Your agent passed every test in CI. It ran fine in staging. Then it quietly started returning subtly wrong answers in production at 2 AM, and nobody noticed until a customer complained three days later.

This is agent drift — the gradual degradation of agent output quality without any hard failures. No exceptions thrown. No schema violations. Just slowly worsening responses that slip past your monitoring.

Here's my thesis: the hardest production failures aren't crashes — they're quality degradation that happens between your eval checkpoints. You need continuous runtime detection, not just pre-deployment testing.

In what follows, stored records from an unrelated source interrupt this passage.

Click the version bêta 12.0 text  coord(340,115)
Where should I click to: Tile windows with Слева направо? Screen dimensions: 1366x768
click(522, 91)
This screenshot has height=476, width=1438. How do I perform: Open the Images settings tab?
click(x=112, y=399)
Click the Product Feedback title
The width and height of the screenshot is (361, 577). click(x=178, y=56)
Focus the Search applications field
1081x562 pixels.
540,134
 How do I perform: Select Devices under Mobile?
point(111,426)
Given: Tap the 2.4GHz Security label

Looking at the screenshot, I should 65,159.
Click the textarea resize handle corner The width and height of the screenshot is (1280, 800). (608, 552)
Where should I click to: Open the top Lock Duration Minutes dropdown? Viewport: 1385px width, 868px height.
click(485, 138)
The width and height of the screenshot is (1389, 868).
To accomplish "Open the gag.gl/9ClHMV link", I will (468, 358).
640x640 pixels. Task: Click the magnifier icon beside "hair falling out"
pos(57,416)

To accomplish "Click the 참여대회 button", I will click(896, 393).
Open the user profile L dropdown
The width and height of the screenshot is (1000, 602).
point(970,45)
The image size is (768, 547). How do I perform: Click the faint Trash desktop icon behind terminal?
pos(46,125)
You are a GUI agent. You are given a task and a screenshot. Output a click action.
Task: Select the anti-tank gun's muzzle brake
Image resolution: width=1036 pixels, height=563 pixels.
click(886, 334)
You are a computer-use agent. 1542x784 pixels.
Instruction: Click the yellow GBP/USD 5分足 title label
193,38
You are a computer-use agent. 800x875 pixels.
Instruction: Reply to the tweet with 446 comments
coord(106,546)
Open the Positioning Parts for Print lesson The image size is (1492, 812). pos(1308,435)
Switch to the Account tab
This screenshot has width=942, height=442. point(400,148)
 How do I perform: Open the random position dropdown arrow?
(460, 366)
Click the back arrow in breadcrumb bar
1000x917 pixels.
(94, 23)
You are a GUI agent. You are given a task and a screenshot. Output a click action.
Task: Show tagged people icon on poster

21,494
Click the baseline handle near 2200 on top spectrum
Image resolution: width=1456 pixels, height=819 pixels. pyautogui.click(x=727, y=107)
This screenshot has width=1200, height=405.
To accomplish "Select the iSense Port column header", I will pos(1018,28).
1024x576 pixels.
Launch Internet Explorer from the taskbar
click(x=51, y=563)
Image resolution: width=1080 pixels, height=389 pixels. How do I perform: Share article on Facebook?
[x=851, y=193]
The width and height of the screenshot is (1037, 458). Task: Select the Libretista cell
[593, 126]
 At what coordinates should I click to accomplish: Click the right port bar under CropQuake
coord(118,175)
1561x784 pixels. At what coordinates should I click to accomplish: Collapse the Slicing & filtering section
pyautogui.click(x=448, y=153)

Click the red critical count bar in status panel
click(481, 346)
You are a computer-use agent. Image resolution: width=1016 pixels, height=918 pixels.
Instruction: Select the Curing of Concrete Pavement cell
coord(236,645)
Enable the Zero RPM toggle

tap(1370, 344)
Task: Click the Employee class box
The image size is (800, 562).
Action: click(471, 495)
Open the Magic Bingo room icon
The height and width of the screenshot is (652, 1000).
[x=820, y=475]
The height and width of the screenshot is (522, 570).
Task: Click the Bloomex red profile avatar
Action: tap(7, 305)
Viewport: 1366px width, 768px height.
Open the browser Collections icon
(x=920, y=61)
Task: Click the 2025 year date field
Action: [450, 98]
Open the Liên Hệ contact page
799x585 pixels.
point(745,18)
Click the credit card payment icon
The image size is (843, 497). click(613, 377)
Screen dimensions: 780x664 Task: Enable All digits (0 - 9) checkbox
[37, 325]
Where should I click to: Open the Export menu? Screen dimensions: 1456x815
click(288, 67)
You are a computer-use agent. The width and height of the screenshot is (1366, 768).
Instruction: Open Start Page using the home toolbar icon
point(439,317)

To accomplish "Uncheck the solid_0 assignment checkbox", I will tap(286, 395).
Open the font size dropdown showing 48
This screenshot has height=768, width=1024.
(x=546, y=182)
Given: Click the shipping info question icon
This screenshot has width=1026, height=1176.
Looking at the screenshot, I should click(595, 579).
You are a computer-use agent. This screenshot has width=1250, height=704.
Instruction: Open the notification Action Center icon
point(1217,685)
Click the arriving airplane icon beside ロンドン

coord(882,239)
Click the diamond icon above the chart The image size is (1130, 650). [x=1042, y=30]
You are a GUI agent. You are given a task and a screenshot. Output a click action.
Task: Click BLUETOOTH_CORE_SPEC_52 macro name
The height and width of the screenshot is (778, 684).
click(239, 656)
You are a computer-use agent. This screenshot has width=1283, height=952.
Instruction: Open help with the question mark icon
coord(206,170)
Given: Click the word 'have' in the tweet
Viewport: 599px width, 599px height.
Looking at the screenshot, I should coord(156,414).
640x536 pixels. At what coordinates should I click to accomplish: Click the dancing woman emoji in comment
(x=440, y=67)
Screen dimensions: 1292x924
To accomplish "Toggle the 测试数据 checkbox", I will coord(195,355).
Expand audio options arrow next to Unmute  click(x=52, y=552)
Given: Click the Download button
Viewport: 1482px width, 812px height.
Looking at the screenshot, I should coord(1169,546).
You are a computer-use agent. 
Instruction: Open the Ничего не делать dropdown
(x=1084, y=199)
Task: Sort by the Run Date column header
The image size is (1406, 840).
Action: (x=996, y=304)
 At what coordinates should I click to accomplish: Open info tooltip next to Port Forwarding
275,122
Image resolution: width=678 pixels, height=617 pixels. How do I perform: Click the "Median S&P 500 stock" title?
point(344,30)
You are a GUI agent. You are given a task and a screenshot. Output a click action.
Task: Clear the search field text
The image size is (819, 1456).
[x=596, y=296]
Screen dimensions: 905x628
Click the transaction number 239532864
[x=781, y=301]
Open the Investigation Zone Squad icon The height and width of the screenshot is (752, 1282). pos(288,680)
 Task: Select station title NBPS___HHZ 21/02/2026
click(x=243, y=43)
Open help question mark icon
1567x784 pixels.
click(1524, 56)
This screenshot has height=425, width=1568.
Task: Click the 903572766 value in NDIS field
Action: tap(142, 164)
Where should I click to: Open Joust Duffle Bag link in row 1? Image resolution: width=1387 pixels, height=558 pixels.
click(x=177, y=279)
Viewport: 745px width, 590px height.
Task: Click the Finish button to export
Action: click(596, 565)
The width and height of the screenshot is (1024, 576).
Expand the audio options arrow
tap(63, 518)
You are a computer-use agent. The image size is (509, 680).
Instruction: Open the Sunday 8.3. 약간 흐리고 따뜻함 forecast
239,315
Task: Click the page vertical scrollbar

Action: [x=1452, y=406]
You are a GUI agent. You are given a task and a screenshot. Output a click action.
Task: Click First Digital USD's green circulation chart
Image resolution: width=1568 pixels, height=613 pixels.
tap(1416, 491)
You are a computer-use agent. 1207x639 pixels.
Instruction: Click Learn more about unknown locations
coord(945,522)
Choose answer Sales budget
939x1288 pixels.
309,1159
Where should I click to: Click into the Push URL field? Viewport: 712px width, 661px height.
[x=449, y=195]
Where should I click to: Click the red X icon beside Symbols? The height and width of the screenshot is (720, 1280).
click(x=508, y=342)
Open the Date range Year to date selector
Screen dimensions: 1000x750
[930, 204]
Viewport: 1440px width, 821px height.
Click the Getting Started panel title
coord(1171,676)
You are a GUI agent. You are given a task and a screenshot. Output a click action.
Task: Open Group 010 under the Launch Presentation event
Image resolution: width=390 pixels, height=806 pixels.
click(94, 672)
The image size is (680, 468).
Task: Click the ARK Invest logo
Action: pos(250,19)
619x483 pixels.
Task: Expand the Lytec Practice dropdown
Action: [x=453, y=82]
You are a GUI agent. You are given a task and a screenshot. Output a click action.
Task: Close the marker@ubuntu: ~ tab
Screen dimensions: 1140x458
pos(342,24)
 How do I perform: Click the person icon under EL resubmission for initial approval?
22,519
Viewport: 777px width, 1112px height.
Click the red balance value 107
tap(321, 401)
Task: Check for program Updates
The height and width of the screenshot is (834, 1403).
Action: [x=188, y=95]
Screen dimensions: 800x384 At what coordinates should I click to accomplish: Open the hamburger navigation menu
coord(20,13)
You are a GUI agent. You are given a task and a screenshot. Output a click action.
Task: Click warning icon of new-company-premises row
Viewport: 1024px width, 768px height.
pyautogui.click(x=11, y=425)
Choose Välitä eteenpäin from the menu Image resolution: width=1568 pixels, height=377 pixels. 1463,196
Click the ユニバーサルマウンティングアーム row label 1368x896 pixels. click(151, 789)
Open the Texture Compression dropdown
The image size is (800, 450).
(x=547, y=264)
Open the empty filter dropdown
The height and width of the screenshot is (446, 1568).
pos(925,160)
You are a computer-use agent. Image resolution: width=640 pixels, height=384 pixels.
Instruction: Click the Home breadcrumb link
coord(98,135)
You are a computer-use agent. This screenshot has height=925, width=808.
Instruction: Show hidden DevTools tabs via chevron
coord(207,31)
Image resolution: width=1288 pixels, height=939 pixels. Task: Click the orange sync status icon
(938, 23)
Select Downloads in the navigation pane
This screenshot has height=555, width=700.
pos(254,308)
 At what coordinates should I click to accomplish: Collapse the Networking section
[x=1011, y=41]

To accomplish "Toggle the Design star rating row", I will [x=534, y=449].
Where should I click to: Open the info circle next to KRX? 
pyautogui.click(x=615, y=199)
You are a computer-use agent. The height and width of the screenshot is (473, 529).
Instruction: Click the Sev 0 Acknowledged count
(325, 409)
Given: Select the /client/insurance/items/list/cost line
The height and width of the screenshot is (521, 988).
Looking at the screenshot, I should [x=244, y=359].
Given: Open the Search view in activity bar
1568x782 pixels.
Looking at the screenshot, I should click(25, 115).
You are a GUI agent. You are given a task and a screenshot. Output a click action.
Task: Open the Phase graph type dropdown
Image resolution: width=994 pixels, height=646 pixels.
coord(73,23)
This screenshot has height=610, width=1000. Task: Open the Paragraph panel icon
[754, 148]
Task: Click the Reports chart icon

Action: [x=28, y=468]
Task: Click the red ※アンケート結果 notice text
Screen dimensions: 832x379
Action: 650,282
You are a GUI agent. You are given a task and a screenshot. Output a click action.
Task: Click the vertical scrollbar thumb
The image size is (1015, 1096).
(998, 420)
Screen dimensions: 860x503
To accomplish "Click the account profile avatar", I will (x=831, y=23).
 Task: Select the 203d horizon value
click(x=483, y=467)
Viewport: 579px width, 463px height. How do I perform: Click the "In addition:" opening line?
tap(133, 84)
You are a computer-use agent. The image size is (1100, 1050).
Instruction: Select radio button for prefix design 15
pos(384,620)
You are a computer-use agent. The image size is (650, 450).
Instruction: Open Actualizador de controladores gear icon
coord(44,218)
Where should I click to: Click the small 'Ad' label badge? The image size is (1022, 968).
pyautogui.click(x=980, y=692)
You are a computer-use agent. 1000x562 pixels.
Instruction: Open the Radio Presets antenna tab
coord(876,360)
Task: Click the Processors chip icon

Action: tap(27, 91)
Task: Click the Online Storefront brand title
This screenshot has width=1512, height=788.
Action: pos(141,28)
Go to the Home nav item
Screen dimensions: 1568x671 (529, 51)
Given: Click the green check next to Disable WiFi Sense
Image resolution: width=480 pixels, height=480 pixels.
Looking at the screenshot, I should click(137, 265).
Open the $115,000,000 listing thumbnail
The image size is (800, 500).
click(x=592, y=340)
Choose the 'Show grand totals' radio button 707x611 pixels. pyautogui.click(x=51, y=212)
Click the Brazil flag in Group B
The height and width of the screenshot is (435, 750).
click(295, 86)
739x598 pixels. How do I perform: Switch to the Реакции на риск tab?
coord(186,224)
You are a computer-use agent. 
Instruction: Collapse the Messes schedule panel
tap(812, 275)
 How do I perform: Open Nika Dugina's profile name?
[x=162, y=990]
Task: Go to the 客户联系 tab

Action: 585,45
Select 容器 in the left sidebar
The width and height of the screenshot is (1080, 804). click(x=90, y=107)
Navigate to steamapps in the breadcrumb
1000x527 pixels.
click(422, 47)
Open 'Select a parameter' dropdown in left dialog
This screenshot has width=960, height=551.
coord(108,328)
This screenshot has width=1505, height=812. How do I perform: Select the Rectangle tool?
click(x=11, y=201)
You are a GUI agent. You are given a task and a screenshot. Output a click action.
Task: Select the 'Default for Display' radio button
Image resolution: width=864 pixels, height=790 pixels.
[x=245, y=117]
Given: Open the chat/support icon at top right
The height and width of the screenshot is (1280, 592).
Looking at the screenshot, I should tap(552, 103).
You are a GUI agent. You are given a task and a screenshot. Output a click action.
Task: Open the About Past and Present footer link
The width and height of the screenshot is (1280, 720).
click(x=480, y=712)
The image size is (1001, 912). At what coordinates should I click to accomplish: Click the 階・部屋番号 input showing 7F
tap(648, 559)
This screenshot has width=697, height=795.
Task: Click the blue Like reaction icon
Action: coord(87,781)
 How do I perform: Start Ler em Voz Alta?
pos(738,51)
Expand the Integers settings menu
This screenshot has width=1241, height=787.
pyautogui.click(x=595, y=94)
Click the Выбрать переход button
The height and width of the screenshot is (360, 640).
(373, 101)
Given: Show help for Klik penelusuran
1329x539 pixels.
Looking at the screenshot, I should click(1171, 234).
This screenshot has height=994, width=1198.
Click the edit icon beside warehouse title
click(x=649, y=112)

After running production agents 24/7, I've identified three distinct drift patterns:

Your agent retrieves documents, knowledge bases, or API responses as context. That context decays:

interface StalenessDetector {
  source: string;
  maxAgeMs: number;
  check: (context: RetrievedContext) => StalenessResult;
}

const stalenessChecks: StalenessDetector[] = [
  {
    source: 'knowledge-base',
    maxAgeMs: 24 * 60 * 60 * 1000, // 24 hours
    check: (ctx) => {
      const age = Date.now() - ctx.lastIndexedAt;
      const staleChunks = ctx.chunks.filter(c => 
        Date.now() - c.sourceLastModified > 7 * 24 * 60 * 60 * 1000
      );
      return {
        stale: staleChunks.length / ctx.chunks.length > 0.3,
        staleFraction: staleChunks.length / ctx.chunks.length,
        oldestChunkAge: Math.max(...ctx.chunks.map(c => Date.now() - c.sourceLastModified)),
        recommendation: staleChunks.length > 0 
          ? `${staleChunks.length} chunks older than 7 days` 
          : 'fresh'
      };
    }
  },
  {
    source: 'api-response-cache',
    maxAgeMs: 60 * 60 * 1000, // 1 hour
    check: (ctx) => {
      const cached = ctx.apiResponses.filter(r => r.fromCache);
      const expired = cached.filter(r => Date.now() - r.cachedAt > 60 * 60 * 1000);
      return {
        stale: expired.length > 0,
        staleFraction: expired.length / Math.max(cached.length, 1),
        recommendation: expired.length > 0
          ? `${expired.length} cached API responses expired`
          : 'fresh'
      };
    }
  }
];

The insidious part: stale context doesn't cause errors. Your agent happily generates confident answers based on outdated information. The output looks fine — it's just wrong.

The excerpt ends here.